The teenager who read it was Rufus Pollock. And the book didn't frighten him. It made him want data.

"I was asking these big questions," Rufus told the CKAN community in 2025, nearly three decades later. "How many people can the Earth support? Are we going to run out of fossil fuels? What's the population going to be in 2050?"

He reached for books. Joel Cohen's How Many People Can the Earth Support? Václav Smil's Feeding the World. These were rigorous, data-heavy works — the kind that tabulate civilizational futures in appendices. But when Rufus went looking for the underlying datasets, something strange happened.

They weren't there.

Or rather: they existed, but you couldn't get to them. Industry reports on fossil fuel reserves cost $10,000. $20,000. The population tables in the back of Cohen's book were "kind of typed pages in the old days — tabular tables." Raw data that should have been the foundation of public reasoning was locked behind prices that made it accessible only to corporations and governments. For a teenager trying to think seriously about the future of human civilization, the data was functionally invisible.

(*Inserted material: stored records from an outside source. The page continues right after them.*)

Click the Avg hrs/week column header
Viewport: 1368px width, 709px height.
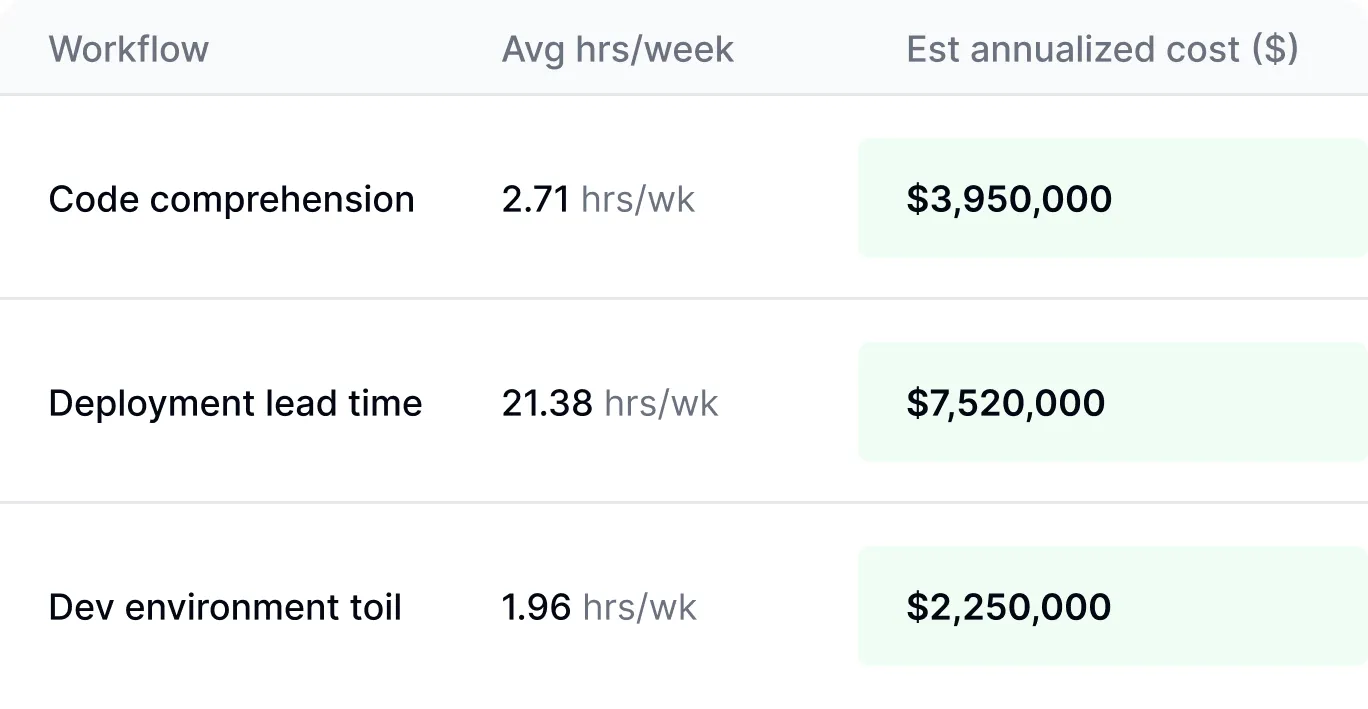[617, 49]
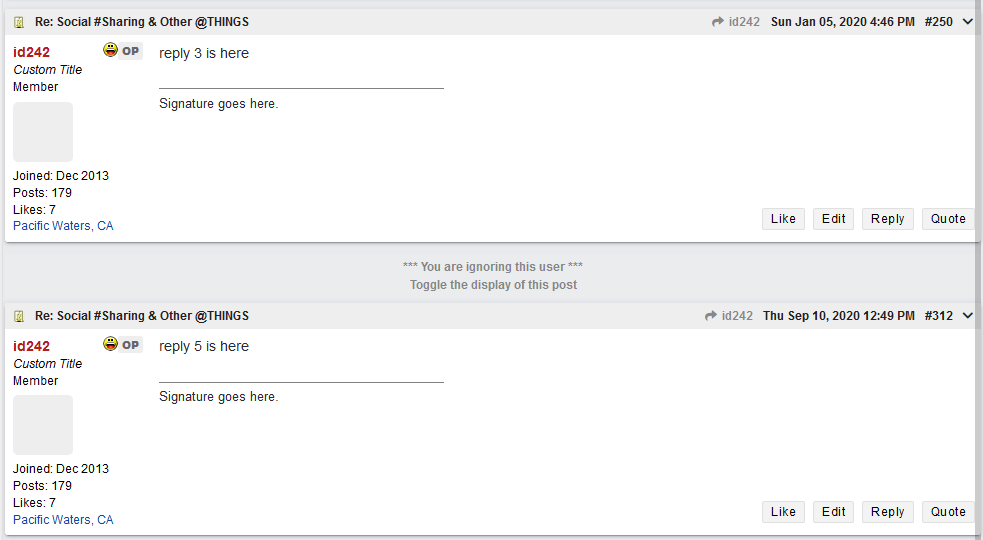
Task: Open the #312 post number link
Action: 938,315
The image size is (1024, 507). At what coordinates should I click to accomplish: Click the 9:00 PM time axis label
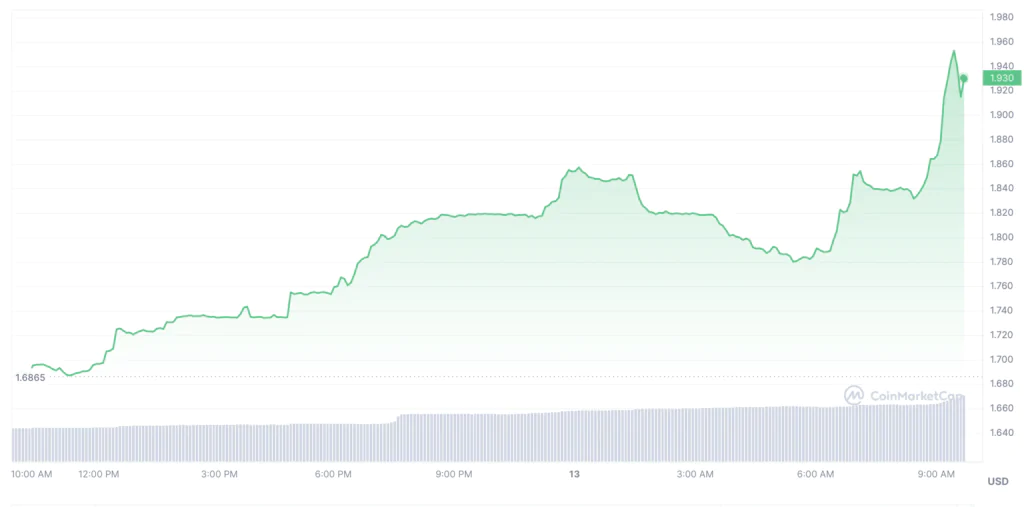pos(454,473)
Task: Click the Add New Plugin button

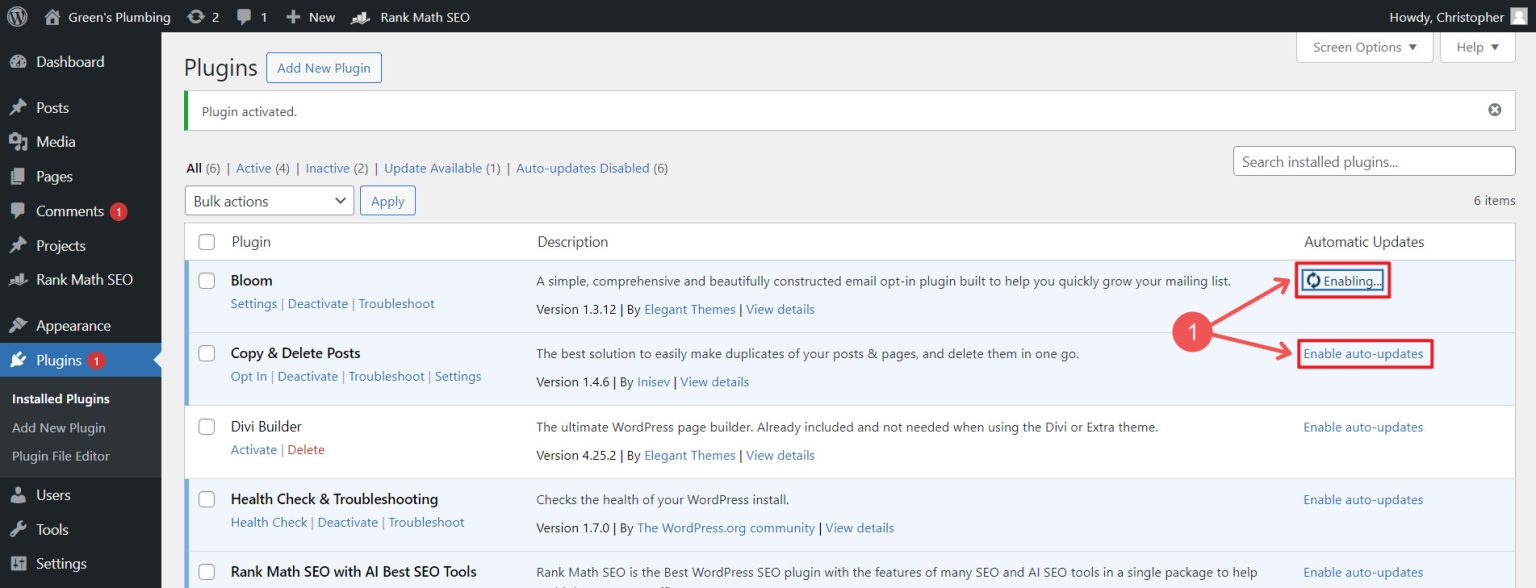Action: click(323, 67)
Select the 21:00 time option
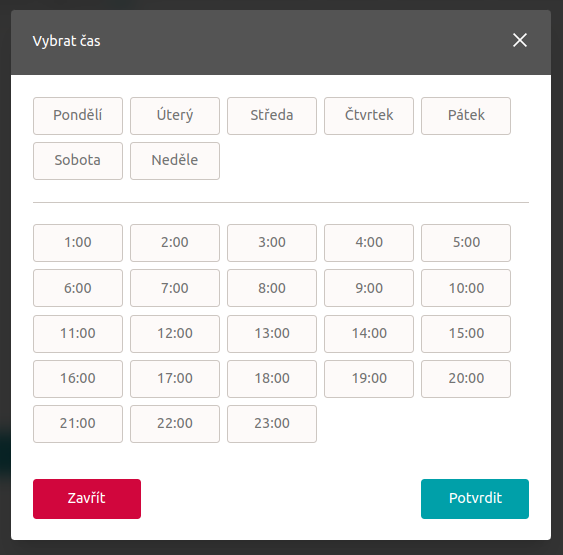 point(78,424)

That invisible wall — between questions that mattered and the information needed to answer them — is where CKAN begins.

The Open Source Revelation

Fast-forward a few years. Rufus arrives at Cambridge University and, for the first time, has real internet access. A friend introduces him to Linux.

"It just blew my mind," he said. "So amazing that I could download an entire operating system and mess around with it."

But it wasn't just Linux that struck him. It was Debian — and specifically Debian's package management system. In the Debian model, software wasn't just written by individuals and left in isolation. It was curated, packaged, made interoperable, and distributed through a central registry. You didn't have to build everything from scratch. You could say apt-get install postgres and the whole ecosystem would resolve dependencies, verify integrity, and hand you working software.

Rufus had a thought that would quietly reshape global data infrastructure: Wouldn't that be possible for data?

Not just open data as a political principle. Not just transparent government as a moral argument. But data as a managed, discoverable, interoperable ecosystem — the same way Linux had become a managed, discoverable, interoperable ecosystem for software.

"This was the original 'wow.' Open source, incredible, really productive environment for basically collaborating and just breaking problems up. I don't have to build the whole of an operating system. People can build lots of different parts and put them together. Wouldn't that be possible for data?"

— Rufus Pollock, CKAN Monthly Live #33, May 2025

CPAN for Data

One piece of software gave the project its name. CPAN — the Comprehensive Perl Archive Network — was the package registry for the Perl programming language: a central catalog where developers could publish libraries, and anyone in the world could discover and reuse them. It was elegant, practical, and deeply generative. Perl developers didn't just write code. They contributed to a commons.

"CKAN is named CKAN because of CPAN," Rufus said, smiling at the history of it. "Nowadays I don't know how many people have heard of Perl, but once upon a time it was a big deal — bigger even than Python."

The name was deliberately chosen: the Comprehensive Knowledge Archive Network. Where CPAN was a package registry for software, CKAN would be a package registry for knowledge — for datasets, for the raw material of evidence and inquiry.

The first version was not glamorous. It was a wiki. Built in MoinMoin (a Python-based wiki engine that has since faded into the history books), it powered ckan.net — today reborn as DataHub.io. Rufus's rule of thumb, then as now, was never to build from scratch if something already exists. "One of my big rules in life," he said, "is never build something from scratch. You must always use someone else's tool till destruction, till it doesn't work for you anymore."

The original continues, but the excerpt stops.